La chambre criminelle du tribunal de première instance de Tunis a fixé au 17 septembre 2026 l’examen d’une affaire impliquant dix accusés, dont des « créateurs de contenu » et des influenceurs actifs sur les plateformes TikTok et Instagram.
Les prévenus sont poursuivis dans le cadre d’une affaire liée à des accusations de « publication de contenus pornographiques et contraires aux bonnes mœurs » ainsi que d’« exhibition d’actes indécents » sur les réseaux sociaux.

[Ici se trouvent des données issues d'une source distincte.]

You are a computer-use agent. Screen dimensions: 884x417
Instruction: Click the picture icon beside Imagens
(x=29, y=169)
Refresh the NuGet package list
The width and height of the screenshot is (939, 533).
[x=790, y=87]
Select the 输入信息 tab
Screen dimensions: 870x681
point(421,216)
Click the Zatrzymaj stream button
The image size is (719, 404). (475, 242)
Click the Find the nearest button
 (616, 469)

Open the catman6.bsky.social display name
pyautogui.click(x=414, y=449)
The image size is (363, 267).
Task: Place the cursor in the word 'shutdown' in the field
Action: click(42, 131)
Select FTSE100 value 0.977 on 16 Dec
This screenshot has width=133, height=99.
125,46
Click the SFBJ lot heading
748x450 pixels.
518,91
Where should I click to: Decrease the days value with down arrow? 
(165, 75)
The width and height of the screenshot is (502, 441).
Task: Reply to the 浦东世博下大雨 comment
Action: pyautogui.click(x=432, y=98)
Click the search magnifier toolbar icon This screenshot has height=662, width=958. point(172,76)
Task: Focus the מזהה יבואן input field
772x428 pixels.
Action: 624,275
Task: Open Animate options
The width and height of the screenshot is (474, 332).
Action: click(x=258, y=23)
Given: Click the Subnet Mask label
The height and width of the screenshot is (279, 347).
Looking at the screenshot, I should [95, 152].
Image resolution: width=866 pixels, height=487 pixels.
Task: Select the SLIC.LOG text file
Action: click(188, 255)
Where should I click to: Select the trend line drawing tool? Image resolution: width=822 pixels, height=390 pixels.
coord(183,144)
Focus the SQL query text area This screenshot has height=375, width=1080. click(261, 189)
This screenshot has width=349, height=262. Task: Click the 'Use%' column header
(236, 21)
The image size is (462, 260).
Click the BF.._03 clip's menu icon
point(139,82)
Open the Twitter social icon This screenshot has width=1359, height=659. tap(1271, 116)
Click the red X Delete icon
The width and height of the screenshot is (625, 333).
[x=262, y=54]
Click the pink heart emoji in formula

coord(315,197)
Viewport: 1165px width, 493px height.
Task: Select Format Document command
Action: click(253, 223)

Le parquet avait auparavant ordonné l’ouverture d’enquêtes judiciaires concernant des contenus numériques diffusés publiquement, considérés comme portant atteinte à la pudeur publique et enfreignant la législation en vigueur.
Après l’achèvement des investigations et des interrogatoires légaux, les différents mis en cause ont été renvoyés devant la chambre criminelle, certains en état de détention et d’autres en liberté, pour des chefs d’accusation liés à l’utilisation de réseaux et de systèmes de communication pour diffuser des images et vidéos jugées obscènes, produire ou partager des contenus à caractère sexuel, ainsi que pour exhibition indécente et atteinte aux bonnes mœurs.